Reviews (6)

  • Warning: Spoilers
    This was worse than I expected, and I did not even expect that much. The quality of this movie might just explain its rather limited cinema release here in the UK. Firstly, the film has minimal relevance to its predecessor. The dance moves and lead character are on a far different tone. How? It appears to have been sexualised, and this has ruined it in my honest opinion. This film had more in common with 'You got served' than Honey 1. At least 'You got served' had brilliant dancing and a climatic showdown at the end (more important for such a movie). We have cheesy acting, cheesy dancing & slutty tones all over. We are supposed to feel sorry for the lead character when she decides to hook up with her ex, after he demonstrated how thuggish he still was at a nightclub by picking a fight with her dance partner. We are supposed to believe that the police are dumb enough not to search the girlfriend of someone who has a history of narcotics possession when he is stopped. I don't know about the U.S, but over here in the U.K they can still hold a juvenile female suspect until a female officer arrives to carry out a body search. Not in this case, they just leave the scene believing all is OK! We are supposed to believe that a dance competition would allow a lead member of a competing dance group to sit on the audition judge panel! To top it all off, our star dance crew blatantly rips off Step up 3 with their kit in the end scene. I had some hopes for this movie, and tried to like it, but there was too much cheese and stupidity thrown in my face. And I'm pretty sure I'm not the only one to notice.
  • Warning: Spoilers
    It appears that this TV adaptation has been overrated, possibly because of it's so called appeal to the younger generation and educational value.

    Sadly, this nonsense shouldn't be exposed to kids, or anyone for that matter. Only Bob Hoskins would agree to appear in such drivel. So here we are on yet another adventure trip where the scientists are out to prove the existence of dinosaurs. Yep! it seems that the producers obviously thought this one hadn't been done before, and we're only just getting started! Along the way they encounter a tribe who offer their friendship and protection. Just when you thought this film was going to get better we are then subject to some of the most ridiculous scenes in film history. Some crazy monkeys are in a cage, but the spacing between the bars is wide enough to ride a Harley Davidson through. When two of our adventurers are out on a swimming session, they spot what appears to be two velociraptors, they then proceed to run TOWARDS them when the scene ends. Apparently, dinosaurs are immune to two thirds of bullets fired at them. A lot of the 'emotional' scenes are completely unbelievable. Near the end of the film, our main character returns home to find that his fiancée is actually with another man, and neither are the least bit upset about it. Crikey thats gratitude for an adventurer then. Now im not expecting Oscar material here but there were no standards at all. Unless you want a few laughs with some mates, avoid this Garbage at all costs!
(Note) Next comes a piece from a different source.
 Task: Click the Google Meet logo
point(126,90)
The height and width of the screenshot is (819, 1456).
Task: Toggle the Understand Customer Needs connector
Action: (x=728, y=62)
  • Many people say that this movie is cheesy. Its 1982 for gods sake! Its not even that cheesy like the sequels. There is constant action right from the beginning. This movie is definately one of the top movies of all time. The ending isnt typical at all. Its actually a brilliant ending. This movie almost got an academy award. I believe that it should of because it is very different from every other action movie. It follows no previously used plot in any way. The soundtrack at the end is excellent and well timed. Go and watch this movie.
  • Equilibrium is simply the most powerful movie ever by a crystal clear longshot. It has taken the incredibly realistic scenario and storyline of George Orwell's Nineteen Eighty Four. It has developed its own type of fighting in the action sequences. It has used the very best actors for their roles. Its even borrowed a setting from the matrix just for a particular scene (that's not illegal!). In the future, the survivors of the 3rd world war are well and truly fed up of conflict. They decide to start a new society where everyone is equal, and no one has any emotions. It is a totalitarian society where the proceedings of peoples thoughts are kept strictly emotionless by a mandatory drug that is constantly being self administered by everyone. Anyone who misses a dose, or attempts to develop feelings against the control of the drug is immediately executed. Emotion is a 'sense offense' punished by death. The high ranking police that uphold the law against emotion are called 'clerics'. One of the clerics misses his dose by accident and starts to develop emotions. He then realises that the society is wrong, so he must bring it down.............
  • This movie has some of the worst acting that I have ever seen! Some scenes are original such as the nails coming through the floor. This nail trap catches these bad guys. The rest of the movie degrades as you go. I can't believe that this movie is not even in the bottom 100 movies of all time. I also can't believe that there are sequels! The next crap movie that I want to watch is R.O.T.O.R. Could R.O.T.O.R really be much worse than this?
  • When you hear the name "Raw Deal, you already know that it's going to be crap. But this is so awful that it's actually quite funny. Listen to that dreadful synthesized sound at the very beginning of the movie when the train heads towards the screen! That front cover is laughable. There is never a point in the movie where arnold is wearing a vest and carrying big guns. The motorbike scene is one of the cheesiest. Arnold rides away from his own explosion. He blows up an oil rig for no apparent reason! Watch this movie, you will laugh.